Transmart supports logging of a set of metrics useful for auditing. These logs can be directed to log files as any other logs, or to an external program that can then do any site-specific processing required. Logs can be formatted as free text just like any other logging output, or in the form of JSON data structures, which is more useful for further programmatic processing.

Setting up audit metrics recording therefore requires the necessary configuration of the Transmart logging system, and if the external program method is used, creation of that program.

Transmart configuration

The metrics system is based on the built-in logging system. To configure it you specify specific log appenders in the Config.groovy file:

Config.groovy
log4j = {
    /**
     * Configuration for writing audit metrics.
     * This needs to be placed in the out-of-tree Config.groovy, as the log4j config there will override this.
     * (and don't forget to 'import org.apache.log4j.DailyRollingFileAppender',
     * 'import org.transmart.logging.ChildProcessAppender' and 'import org.transmart.logging.JsonLayout'.)
     */
    appenders {
        // default log directory is either the tomcat root directory or the
        // current working directory.
        def catalinaBase = System.getProperty('catalina.base') ?: '.'
        def logDirectory = "${catalinaBase}/logs".toString()

        // Use layout: JsonLayout(conversionPattern: '%m%n', singleLine: true) to get each message as a single line
        // json the same way as ChildProcessAppender sends it.
        appender new DailyRollingFileAppender(
            name: 'fileAuditLogger',
            datePattern: "'.'yyyy-MM-dd",
            fileName: "${logDirectory}/audit.log",
            layout: JsonLayout(conversionPattern:'%d %m%n')
        )
        // the default layout is a JsonLayout(conversionPattern: '%m%n, singleLine: true)
        appender new ChildProcessAppender(
                name: 'processAuditLogger',
                command: ['/usr/bin/your/command/here', 'arg1', 'arg2']
        )
    }
    trace fileAuditLogger: 'org.transmart.audit'
    trace processAuditLogger: 'org.transmart.audit'
}

Note that this configuration needs to go in your out-of-tree Config.groovy, unless you don't have a log4j block in your in-tree Config.groovy. The out-of-tree log4j block will override the in-tree block if both are present. If you already have a log4j block out-of-tree, add this configuration into it.

This block creates two appenders: DailyRollingFileAppender and ChildProcessAppender. These will write the metric entries to a destination. The first is a normal appender that writes to a file which is rotated daily. The ChildProcessAppender starts an external script and passes the metrics to it to handle.

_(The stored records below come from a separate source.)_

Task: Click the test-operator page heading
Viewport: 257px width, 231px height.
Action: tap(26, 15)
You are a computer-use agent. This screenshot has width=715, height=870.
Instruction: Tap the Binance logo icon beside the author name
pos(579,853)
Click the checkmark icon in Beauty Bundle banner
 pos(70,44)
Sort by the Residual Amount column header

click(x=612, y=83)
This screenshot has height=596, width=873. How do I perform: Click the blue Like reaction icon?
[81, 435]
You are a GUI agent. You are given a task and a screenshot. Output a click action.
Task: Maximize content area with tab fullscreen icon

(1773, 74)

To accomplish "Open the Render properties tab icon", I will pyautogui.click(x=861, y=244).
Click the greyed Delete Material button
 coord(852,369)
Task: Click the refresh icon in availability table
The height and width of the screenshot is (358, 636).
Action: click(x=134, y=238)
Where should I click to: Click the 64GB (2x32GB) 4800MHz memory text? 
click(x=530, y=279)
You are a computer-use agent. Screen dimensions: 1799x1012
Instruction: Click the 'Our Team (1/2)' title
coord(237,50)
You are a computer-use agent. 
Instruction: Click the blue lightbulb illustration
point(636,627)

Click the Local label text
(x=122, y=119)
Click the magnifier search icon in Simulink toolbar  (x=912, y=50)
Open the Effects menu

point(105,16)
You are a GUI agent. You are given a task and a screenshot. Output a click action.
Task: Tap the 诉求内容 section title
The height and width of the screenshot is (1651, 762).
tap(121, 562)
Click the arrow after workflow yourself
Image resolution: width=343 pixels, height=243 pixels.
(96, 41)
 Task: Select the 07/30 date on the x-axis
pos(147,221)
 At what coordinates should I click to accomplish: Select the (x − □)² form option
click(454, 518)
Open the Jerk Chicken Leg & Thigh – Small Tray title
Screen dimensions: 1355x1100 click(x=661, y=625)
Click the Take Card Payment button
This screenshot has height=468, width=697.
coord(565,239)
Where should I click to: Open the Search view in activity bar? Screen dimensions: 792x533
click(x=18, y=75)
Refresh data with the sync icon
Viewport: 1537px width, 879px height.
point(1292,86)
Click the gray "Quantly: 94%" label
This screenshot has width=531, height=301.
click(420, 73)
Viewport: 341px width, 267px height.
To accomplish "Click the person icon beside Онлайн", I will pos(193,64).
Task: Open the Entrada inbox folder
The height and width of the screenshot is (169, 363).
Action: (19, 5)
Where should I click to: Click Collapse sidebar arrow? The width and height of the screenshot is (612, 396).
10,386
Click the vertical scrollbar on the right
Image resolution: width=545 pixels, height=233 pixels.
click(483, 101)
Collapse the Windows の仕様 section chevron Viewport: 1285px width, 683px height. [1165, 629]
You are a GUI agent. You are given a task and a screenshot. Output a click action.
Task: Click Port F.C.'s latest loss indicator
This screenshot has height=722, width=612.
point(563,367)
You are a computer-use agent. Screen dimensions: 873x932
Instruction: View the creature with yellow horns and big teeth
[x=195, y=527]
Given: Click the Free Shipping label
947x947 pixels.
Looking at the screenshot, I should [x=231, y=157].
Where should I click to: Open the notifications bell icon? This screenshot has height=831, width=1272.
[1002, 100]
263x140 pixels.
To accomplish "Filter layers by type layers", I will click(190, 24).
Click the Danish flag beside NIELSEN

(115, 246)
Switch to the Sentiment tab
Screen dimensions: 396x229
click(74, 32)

Both appenders need a Layout, which decides how to layout each metric event. To programmatically process the metrics in an external program the JsonLayout is most useful. For the ExternalProcessAppender JsonLayout is the default, for the DailyRollingFileAppender you need to specify it explicitly. The JsonLayout itself has some configurable settings, but for programmatic processing the defaults are recommended except for setting singleLine to true.

Full documentation of the DailyRollingFileAppender can be found here. See below for the documentation of ChildProcessAppender and JsonLayout.

ChildProcessAppender will start an external program given by the command parameter as a list. The external program will receive the metrics on its standard input and can handle them as you want. For special purpose handling it is recommended to create a custom script to handle the metrics as you want.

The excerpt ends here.